DocBook Title Pages with XSLT 2.0

Volume 7, Issue 135; 27 Jul 2004; last modified 08 Oct 2010

XSLT 2.0 is around the corner and I’ve started to think about how the DocBook XSL Stylesheets might be improved in an XSLT 2.0 version. One of the things that I’d like to address is the clumsy way title pages are currently handled.

Note

This essay is a bit of a deep dive on XSLT 2.0 and handling a hard customization problem in the DocBook stylesheets. If your interests don’t run along those lines, well, you may get a little bored (more than usual, I mean :-)).

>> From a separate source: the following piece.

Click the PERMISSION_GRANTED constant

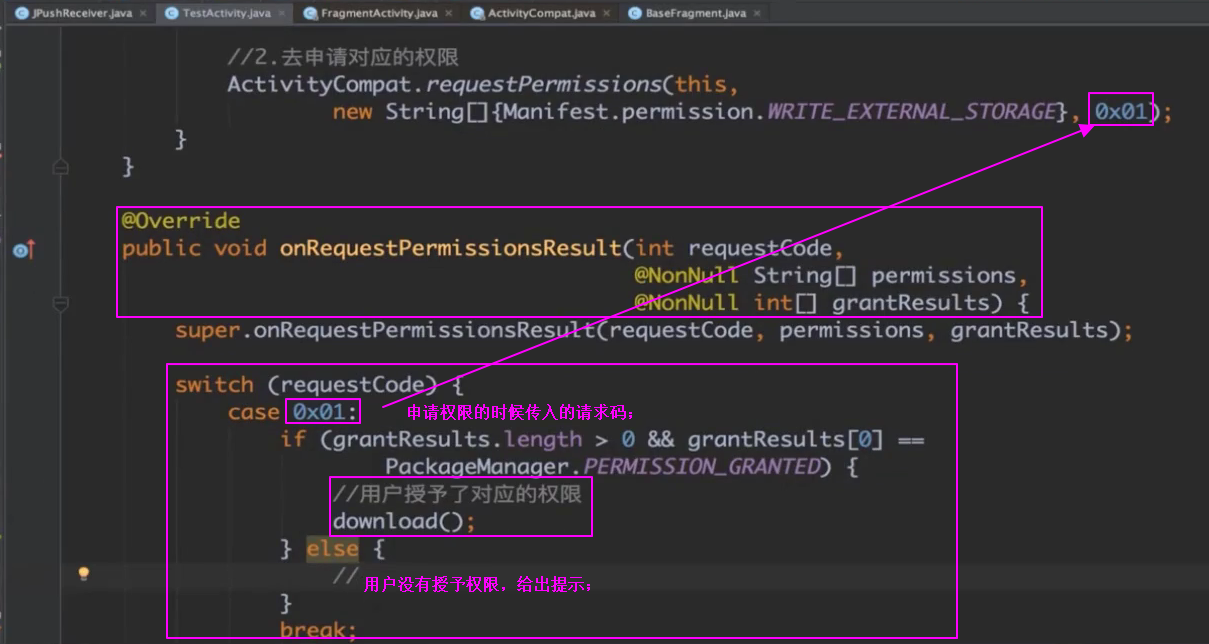702,467
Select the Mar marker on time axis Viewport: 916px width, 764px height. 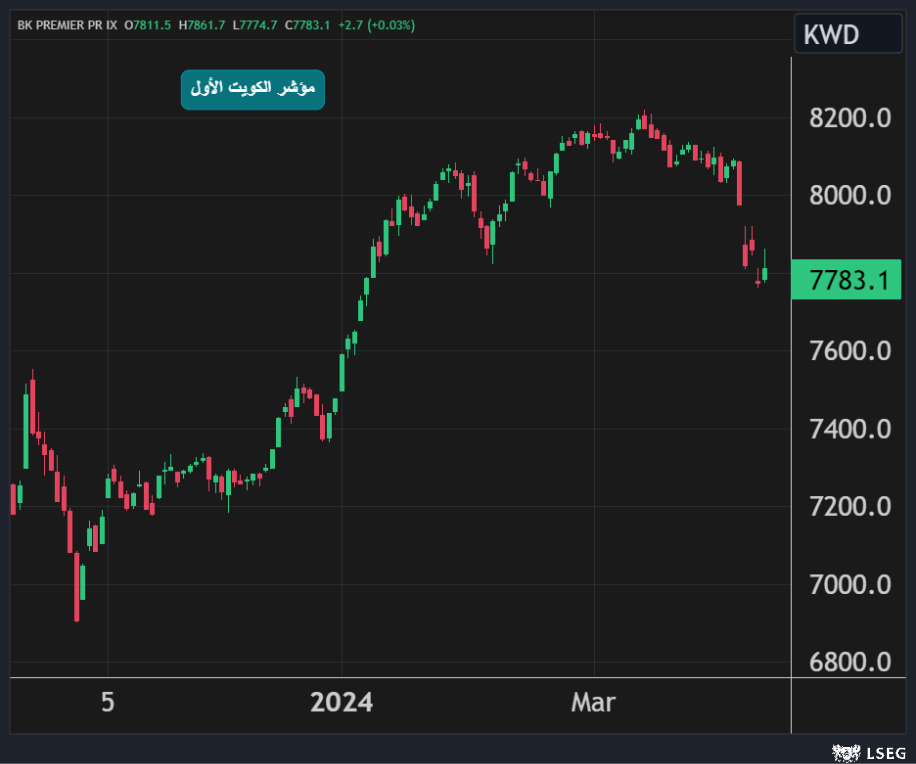[593, 702]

XSLT 2.0 is around the corner (it’s probably a little too early to describe it as “just around the corner”) and I’ve started to think about how the DocBook XSL Stylesheets might be improved in an XSLT 2.0 version. (No, the XSLT 1.0 version isn’t going away any time soon, have no fear.)

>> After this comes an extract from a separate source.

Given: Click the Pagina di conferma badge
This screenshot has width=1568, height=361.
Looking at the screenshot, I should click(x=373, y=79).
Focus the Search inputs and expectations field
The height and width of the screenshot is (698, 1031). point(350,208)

One of the things that I’d like to address is the clumsy way that title pages are currently handled. One goal of the stylesheets is to allow end users to customize them without becoming XSLT template-writing wizards. There’s no question that if you’re an XSLT hack, you can do almost anything: the trick is arranging things so that the average mortal can do stuff too.

Lots of customizations: double sided printing, admonition graphics, section numbering, etc., can be achieved with simple parameters, but title pages don’t fall into that category. There’s a lot of variation possible in title pages and no easy way to describe it in terms of scalar parameters.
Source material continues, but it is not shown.